# What is needed
Turn the records into a numbered list with blank lines left out, starting at the line that has "This screenshot has width=555, height=1200." and stopping after the line that has "coordinates (572, 215).". Include both of those lines and nothing outside them.

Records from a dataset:
----

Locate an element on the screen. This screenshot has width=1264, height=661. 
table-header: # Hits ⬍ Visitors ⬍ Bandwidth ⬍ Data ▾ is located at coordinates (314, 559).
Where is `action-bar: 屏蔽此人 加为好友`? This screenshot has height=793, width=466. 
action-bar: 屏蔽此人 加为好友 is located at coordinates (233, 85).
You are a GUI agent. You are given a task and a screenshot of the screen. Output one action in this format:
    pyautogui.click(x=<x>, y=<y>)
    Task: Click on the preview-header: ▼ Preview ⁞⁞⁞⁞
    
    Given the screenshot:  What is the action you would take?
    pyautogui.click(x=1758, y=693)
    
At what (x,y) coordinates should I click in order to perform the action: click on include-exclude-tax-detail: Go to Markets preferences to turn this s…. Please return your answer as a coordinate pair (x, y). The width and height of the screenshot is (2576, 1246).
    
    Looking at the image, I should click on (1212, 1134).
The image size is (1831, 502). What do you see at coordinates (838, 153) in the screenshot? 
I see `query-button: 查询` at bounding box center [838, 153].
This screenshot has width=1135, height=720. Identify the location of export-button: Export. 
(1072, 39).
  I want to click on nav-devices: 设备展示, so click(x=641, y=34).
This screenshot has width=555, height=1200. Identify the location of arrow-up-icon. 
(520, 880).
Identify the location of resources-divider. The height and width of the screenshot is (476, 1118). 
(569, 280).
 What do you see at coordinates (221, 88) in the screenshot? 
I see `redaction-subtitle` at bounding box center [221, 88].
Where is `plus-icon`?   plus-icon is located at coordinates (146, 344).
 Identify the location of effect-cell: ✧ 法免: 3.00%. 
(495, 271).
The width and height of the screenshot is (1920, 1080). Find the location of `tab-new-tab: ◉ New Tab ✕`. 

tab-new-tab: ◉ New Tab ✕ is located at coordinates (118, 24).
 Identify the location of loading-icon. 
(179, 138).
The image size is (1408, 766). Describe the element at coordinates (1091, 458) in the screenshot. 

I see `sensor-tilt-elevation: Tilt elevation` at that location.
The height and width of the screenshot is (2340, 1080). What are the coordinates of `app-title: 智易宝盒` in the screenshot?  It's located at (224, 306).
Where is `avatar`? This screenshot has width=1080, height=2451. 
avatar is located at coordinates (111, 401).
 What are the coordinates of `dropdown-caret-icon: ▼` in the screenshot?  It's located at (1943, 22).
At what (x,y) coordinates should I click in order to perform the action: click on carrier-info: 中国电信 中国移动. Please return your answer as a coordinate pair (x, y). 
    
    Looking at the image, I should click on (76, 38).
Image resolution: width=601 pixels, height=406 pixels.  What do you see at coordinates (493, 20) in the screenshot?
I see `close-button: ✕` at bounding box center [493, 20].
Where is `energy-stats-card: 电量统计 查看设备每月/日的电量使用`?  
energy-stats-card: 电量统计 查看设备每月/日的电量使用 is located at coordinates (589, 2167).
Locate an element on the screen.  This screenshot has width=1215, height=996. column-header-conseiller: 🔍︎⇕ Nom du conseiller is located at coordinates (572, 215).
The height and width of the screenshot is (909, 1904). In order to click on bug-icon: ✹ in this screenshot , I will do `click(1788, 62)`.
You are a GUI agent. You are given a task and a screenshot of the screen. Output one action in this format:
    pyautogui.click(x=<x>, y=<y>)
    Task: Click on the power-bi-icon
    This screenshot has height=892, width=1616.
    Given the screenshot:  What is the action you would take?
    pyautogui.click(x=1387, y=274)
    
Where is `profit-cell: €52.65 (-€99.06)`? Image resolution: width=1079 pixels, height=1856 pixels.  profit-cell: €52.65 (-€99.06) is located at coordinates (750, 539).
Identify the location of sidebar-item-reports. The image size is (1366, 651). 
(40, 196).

----

# Solution to this task
1. This screenshot has width=555, height=1200. Identify the location of arrow-up-icon. 
2. (520, 880).
3. Identify the location of resources-divider. The height and width of the screenshot is (476, 1118). 
4. (569, 280).
5.  What do you see at coordinates (221, 88) in the screenshot? 
6. I see `redaction-subtitle` at bounding box center [221, 88].
7. Where is `plus-icon`?   plus-icon is located at coordinates (146, 344).
8.  Identify the location of effect-cell: ✧ 法免: 3.00%. 
9. (495, 271).
10. The width and height of the screenshot is (1920, 1080). Find the location of `tab-new-tab: ◉ New Tab ✕`. 
11. tab-new-tab: ◉ New Tab ✕ is located at coordinates (118, 24).
12.  Identify the location of loading-icon. 
13. (179, 138).
14. The image size is (1408, 766). Describe the element at coordinates (1091, 458) in the screenshot. 
15. I see `sensor-tilt-elevation: Tilt elevation` at that location.
16. The height and width of the screenshot is (2340, 1080). What are the coordinates of `app-title: 智易宝盒` in the screenshot?  It's located at (224, 306).
17. Where is `avatar`? This screenshot has width=1080, height=2451. 
18. avatar is located at coordinates (111, 401).
19.  What are the coordinates of `dropdown-caret-icon: ▼` in the screenshot?  It's located at (1943, 22).
20. At what (x,y) coordinates should I click in order to perform the action: click on carrier-info: 中国电信 中国移动. Please return your answer as a coordinate pair (x, y). 
21.     Looking at the image, I should click on (76, 38).
22. Image resolution: width=601 pixels, height=406 pixels.  What do you see at coordinates (493, 20) in the screenshot?
23. I see `close-button: ✕` at bounding box center [493, 20].
24. Where is `energy-stats-card: 电量统计 查看设备每月/日的电量使用`?  
25. energy-stats-card: 电量统计 查看设备每月/日的电量使用 is located at coordinates (589, 2167).
26. Locate an element on the screen.  This screenshot has width=1215, height=996. column-header-conseiller: 🔍︎⇕ Nom du conseiller is located at coordinates (572, 215).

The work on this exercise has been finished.